> [TASK TO CARRY OUT]: Copy the lines below word for word, keeping every character, space, and line break unchanged.

> [GIVEN DATA]:
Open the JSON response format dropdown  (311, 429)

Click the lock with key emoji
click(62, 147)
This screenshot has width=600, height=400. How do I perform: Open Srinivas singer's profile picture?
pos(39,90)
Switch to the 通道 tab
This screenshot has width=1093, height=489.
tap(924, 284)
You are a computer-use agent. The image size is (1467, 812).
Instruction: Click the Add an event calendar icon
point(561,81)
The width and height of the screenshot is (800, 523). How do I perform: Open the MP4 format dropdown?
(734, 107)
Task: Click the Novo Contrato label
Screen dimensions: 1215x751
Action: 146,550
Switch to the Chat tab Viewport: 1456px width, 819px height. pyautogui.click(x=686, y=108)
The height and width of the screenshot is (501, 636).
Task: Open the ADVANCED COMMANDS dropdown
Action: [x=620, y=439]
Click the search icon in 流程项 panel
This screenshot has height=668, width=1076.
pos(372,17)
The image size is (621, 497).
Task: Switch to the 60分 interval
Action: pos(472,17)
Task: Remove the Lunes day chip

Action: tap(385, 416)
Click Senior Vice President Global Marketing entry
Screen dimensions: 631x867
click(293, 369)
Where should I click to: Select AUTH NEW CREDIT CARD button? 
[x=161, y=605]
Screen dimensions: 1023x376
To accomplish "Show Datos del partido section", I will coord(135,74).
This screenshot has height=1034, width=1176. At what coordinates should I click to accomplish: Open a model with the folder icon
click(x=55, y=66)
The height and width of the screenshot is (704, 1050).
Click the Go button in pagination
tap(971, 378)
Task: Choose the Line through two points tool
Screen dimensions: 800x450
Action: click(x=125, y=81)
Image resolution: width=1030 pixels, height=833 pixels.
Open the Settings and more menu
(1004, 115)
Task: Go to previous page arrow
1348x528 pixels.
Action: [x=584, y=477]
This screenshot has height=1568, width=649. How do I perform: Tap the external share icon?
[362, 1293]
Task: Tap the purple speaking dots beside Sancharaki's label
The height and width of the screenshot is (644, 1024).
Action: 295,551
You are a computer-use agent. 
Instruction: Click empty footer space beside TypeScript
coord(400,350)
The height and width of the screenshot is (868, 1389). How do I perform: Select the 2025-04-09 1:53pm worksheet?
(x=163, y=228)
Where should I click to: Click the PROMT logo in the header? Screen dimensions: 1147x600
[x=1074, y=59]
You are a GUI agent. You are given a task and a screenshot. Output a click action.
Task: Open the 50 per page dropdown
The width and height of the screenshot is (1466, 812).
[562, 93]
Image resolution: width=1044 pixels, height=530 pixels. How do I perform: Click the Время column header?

> [FINAL ANSWER]:
Open the JSON response format dropdown  (311, 429)

Click the lock with key emoji
click(62, 147)
This screenshot has width=600, height=400. How do I perform: Open Srinivas singer's profile picture?
pos(39,90)
Switch to the 通道 tab
This screenshot has width=1093, height=489.
tap(924, 284)
You are a computer-use agent. The image size is (1467, 812).
Instruction: Click the Add an event calendar icon
point(561,81)
The width and height of the screenshot is (800, 523). How do I perform: Open the MP4 format dropdown?
(734, 107)
Task: Click the Novo Contrato label
Screen dimensions: 1215x751
Action: 146,550
Switch to the Chat tab Viewport: 1456px width, 819px height. pyautogui.click(x=686, y=108)
The height and width of the screenshot is (501, 636).
Task: Open the ADVANCED COMMANDS dropdown
Action: [x=620, y=439]
Click the search icon in 流程项 panel
This screenshot has height=668, width=1076.
pos(372,17)
The image size is (621, 497).
Task: Switch to the 60分 interval
Action: pos(472,17)
Task: Remove the Lunes day chip

Action: tap(385, 416)
Click Senior Vice President Global Marketing entry
Screen dimensions: 631x867
click(293, 369)
Where should I click to: Select AUTH NEW CREDIT CARD button? 
[x=161, y=605]
Screen dimensions: 1023x376
To accomplish "Show Datos del partido section", I will coord(135,74).
This screenshot has height=1034, width=1176. At what coordinates should I click to accomplish: Open a model with the folder icon
click(x=55, y=66)
The height and width of the screenshot is (704, 1050).
Click the Go button in pagination
tap(971, 378)
Task: Choose the Line through two points tool
Screen dimensions: 800x450
Action: click(x=125, y=81)
Image resolution: width=1030 pixels, height=833 pixels.
Open the Settings and more menu
(1004, 115)
Task: Go to previous page arrow
1348x528 pixels.
Action: [x=584, y=477]
This screenshot has height=1568, width=649. How do I perform: Tap the external share icon?
[362, 1293]
Task: Tap the purple speaking dots beside Sancharaki's label
The height and width of the screenshot is (644, 1024).
Action: 295,551
You are a computer-use agent. 
Instruction: Click empty footer space beside TypeScript
coord(400,350)
The height and width of the screenshot is (868, 1389). How do I perform: Select the 2025-04-09 1:53pm worksheet?
(x=163, y=228)
Where should I click to: Click the PROMT logo in the header? Screen dimensions: 1147x600
[x=1074, y=59]
You are a GUI agent. You are given a task and a screenshot. Output a click action.
Task: Open the 50 per page dropdown
The width and height of the screenshot is (1466, 812).
[562, 93]
Image resolution: width=1044 pixels, height=530 pixels. How do I perform: Click the Время column header?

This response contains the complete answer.